For the UNM community, bond C is assuredly the most important one of the election.

Bond C would allocate almost $154 million towards higher education, special schools and tribal schools. If passed, $51.4 million would go toward various renovations and improvements to facilities at UNM and its branch campuses.

According to UNM’s campaign on bonds up for consideration that would directly impact the University, $30 million of what UNM would receive from bond C would assist in the creation of a new building to serve both the College of Nursing and the College of Population Health.

The building’s project website said that the new construction is necessary to accommodate anticipated increases in enrollment within the nursing and population health colleges, as well as to fill the growing need for more registered nurses in New Mexico.

Bond C’s second largest allocation — $13.2 million — would fund academic and research infrastructure upgrades, such as Wi-Fi upgrades across campus and essential renovations for biology, chemistry and computational biology facilities.

Such a large cash infusion would be paramount for the University’s planned expansion of the two colleges: KRQE reported on Oct. 11 that budget readjustments in July and October resulted in a $20 million cut from state appropriations for the University.

Santa Fe Community College President Beckey Rowley voiced her support for bond C alongside its three state Senate sponsors.

In a statement from UNM President Garnett Stokes to the Daily Lobo, Stokes wrote that funding from the higher education bond would be essential for students’ education.

“Funds from (bond C) will invest in the state-owned facilities we taxpayers have already paid for,” Stokes said. “They will allow colleges, universities and schools to repair and renovate their facilities, improve safety and update their technology. New Mexico students need and deserve to study and learn in safe, modern facilities and have access to up-to-date technology.”

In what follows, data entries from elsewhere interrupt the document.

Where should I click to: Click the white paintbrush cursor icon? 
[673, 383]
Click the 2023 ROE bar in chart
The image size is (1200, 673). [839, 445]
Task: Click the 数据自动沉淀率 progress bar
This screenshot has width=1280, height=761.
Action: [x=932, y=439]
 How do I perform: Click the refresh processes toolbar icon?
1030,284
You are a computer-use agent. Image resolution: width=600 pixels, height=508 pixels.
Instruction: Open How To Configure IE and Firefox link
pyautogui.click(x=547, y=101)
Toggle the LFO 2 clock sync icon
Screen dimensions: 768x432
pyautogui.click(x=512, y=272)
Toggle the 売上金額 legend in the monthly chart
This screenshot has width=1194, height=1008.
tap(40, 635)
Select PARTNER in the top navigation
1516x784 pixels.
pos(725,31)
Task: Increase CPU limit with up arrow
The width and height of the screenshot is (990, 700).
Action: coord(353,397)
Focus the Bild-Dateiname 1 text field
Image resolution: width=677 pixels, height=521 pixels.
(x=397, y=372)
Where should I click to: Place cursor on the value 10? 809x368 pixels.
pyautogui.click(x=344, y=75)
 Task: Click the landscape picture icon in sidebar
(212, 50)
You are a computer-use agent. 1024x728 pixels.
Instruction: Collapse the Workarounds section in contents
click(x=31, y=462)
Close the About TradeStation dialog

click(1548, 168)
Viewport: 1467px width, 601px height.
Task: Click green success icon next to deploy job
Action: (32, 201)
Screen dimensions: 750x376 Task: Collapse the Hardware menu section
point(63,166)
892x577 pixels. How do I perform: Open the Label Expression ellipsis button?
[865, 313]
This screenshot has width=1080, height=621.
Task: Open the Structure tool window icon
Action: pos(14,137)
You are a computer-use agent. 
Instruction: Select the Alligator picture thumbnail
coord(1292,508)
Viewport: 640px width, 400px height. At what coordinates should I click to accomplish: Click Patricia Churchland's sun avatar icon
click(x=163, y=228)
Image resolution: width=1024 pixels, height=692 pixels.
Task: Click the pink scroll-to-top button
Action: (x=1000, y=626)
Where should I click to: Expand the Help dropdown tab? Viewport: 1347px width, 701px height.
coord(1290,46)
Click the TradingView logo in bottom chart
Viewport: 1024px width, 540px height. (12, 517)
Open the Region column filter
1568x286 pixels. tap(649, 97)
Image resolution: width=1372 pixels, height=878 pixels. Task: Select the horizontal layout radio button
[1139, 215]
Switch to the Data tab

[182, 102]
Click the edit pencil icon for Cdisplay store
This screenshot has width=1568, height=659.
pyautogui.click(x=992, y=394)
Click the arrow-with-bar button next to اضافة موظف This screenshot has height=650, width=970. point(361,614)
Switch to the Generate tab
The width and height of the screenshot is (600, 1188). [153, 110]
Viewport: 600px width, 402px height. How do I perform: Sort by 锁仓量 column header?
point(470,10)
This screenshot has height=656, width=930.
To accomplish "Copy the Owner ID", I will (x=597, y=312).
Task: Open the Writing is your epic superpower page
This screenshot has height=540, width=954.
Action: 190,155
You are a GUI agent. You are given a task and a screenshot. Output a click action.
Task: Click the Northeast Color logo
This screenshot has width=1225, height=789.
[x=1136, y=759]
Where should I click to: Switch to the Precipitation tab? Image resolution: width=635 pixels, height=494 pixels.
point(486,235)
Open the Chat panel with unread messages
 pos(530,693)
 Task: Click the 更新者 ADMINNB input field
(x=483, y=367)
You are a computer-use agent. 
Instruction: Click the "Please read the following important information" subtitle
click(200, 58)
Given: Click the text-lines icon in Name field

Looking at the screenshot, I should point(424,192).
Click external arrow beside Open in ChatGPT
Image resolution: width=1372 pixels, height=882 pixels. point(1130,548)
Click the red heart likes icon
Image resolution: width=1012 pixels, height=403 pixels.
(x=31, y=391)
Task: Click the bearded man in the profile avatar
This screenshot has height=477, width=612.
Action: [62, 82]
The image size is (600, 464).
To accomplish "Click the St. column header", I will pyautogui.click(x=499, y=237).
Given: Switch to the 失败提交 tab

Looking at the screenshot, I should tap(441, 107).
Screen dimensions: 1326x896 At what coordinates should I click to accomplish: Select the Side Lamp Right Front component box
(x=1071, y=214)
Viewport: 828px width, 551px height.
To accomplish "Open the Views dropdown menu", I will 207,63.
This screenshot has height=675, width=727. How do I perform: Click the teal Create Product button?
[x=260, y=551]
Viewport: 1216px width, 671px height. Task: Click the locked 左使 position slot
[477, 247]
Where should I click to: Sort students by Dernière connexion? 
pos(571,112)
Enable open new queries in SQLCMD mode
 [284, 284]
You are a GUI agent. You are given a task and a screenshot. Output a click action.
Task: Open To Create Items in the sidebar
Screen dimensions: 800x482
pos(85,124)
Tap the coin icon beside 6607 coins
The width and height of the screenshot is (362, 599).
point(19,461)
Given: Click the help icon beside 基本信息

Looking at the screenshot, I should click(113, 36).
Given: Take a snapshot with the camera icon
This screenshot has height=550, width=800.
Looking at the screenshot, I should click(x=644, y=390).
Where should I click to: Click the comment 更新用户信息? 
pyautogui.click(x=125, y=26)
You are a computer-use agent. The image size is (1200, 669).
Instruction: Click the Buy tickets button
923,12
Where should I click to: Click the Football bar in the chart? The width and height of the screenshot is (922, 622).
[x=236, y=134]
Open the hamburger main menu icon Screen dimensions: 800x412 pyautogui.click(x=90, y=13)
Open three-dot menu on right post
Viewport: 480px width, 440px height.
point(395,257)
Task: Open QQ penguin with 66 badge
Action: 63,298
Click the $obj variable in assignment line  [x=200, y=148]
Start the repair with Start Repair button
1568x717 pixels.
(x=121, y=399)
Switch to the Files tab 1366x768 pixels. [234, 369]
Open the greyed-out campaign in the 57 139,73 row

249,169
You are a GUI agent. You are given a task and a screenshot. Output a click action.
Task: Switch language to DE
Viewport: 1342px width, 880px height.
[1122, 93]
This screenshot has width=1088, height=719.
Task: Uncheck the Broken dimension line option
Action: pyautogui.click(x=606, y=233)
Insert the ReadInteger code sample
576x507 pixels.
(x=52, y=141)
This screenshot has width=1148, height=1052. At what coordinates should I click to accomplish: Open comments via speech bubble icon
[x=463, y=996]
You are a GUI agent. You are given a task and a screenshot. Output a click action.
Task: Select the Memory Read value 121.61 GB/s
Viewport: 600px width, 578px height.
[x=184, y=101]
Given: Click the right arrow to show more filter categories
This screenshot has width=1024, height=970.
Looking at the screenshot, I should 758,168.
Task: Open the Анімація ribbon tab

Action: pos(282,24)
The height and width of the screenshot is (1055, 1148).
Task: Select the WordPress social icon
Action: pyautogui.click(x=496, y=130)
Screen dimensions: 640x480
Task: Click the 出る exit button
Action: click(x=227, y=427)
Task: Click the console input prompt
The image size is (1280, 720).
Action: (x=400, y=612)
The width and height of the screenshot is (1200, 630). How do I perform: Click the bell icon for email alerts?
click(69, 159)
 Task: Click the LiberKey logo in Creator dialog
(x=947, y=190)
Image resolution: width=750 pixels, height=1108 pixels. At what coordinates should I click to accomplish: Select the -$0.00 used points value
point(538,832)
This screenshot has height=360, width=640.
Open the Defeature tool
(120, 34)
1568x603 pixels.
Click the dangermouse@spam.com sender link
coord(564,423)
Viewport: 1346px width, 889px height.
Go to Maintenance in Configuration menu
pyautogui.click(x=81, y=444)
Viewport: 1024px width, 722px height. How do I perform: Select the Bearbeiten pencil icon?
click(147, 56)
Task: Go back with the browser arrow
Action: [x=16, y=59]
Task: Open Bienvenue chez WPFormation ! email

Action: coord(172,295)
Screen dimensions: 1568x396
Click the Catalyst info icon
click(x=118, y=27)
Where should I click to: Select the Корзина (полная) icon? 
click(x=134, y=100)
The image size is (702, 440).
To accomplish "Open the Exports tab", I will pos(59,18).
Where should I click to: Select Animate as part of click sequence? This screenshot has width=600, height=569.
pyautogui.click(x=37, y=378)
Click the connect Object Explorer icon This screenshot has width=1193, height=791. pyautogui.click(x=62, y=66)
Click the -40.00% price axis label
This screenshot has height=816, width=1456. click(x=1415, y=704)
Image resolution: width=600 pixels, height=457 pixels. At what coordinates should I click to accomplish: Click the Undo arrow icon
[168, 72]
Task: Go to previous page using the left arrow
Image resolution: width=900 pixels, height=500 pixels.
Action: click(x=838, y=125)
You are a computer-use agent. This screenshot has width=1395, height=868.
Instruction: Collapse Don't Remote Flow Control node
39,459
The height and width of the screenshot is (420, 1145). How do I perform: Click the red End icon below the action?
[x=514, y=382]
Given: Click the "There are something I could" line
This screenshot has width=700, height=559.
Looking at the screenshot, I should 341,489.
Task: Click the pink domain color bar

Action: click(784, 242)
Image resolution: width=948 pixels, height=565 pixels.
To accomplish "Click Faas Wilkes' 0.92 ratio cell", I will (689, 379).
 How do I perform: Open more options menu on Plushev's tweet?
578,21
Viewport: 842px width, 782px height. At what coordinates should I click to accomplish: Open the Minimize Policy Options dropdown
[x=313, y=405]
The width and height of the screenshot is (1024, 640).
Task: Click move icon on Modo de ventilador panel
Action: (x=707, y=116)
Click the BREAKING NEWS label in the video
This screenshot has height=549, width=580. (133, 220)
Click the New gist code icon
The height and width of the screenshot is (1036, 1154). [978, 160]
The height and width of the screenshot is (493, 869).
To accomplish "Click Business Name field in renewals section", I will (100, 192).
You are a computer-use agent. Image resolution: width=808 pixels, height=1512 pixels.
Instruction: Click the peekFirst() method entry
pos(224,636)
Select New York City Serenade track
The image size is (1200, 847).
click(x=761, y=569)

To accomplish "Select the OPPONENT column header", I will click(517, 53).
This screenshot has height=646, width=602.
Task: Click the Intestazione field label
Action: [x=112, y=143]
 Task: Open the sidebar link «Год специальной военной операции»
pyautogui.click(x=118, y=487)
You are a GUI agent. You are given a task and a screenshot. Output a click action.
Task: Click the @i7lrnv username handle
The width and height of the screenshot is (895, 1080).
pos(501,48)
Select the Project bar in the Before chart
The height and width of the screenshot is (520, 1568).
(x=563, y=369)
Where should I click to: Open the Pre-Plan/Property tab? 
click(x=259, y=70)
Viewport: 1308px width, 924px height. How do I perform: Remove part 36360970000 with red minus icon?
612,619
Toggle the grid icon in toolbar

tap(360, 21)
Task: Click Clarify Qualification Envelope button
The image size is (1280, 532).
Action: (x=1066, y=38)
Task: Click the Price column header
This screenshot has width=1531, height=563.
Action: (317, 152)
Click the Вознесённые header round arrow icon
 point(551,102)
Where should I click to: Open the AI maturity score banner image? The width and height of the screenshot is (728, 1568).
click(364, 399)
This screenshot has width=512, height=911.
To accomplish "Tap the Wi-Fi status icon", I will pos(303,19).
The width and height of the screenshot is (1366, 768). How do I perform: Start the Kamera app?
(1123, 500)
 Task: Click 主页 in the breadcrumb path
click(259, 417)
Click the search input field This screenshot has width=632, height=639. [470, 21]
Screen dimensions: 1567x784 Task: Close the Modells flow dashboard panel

Opponents, including the state Republican Party, are concerned about balancing the state’s checkbook during a precarious financial period ignited by the pandemic. As of this year, New Mexico’s accrued debt from GO bonds alone is almost $500 million, up from $300 million in 2017.

“During a time of such uncertainty and unemployment caused by COVID-19 and the Gov. Lujan Grisham’s response, now is not the appropriate time to borrow big and pay the price of future indebtedness,” the state party wrote in an email on Oct. 10.

In contrast, UNM spokesperson Cinnamon Blair said that if New Mexicans vote against bond C, they won’t see any savings in the short-term.

“Bond C will not raise property tax rates,” Blair said in an email to the Daily Lobo. “It is not a new tax, but a continuation of an existing property tax. If bond C does not pass, property tax rates will not necessarily go down. In 2010, the GO bond for higher education failed, and to the best of our knowledge, property taxes did not decrease in a single New Mexico county following that election.”

Bernalillo County Bonds

Bond #2: $4 million+ for law enforcement amid calls to defund police

Bond #2, one of Bernalillo County’s bond initiatives for 2020, would issue just over $4 million for county law enforcement facilities and vehicle fleets as part of a larger, $13.5 million public safety bond issuance.

The objective would be to “rehabilitate and upgrade existing facilities to make them more efficient and stable; … reduce energy use, maintenance costs and nonrenewable energy use; prolong the life of county facilities; make ADA upgrades to county facilities; and replace fleet, vehicle and heavy equipment,” according to the county’s capital improvement website.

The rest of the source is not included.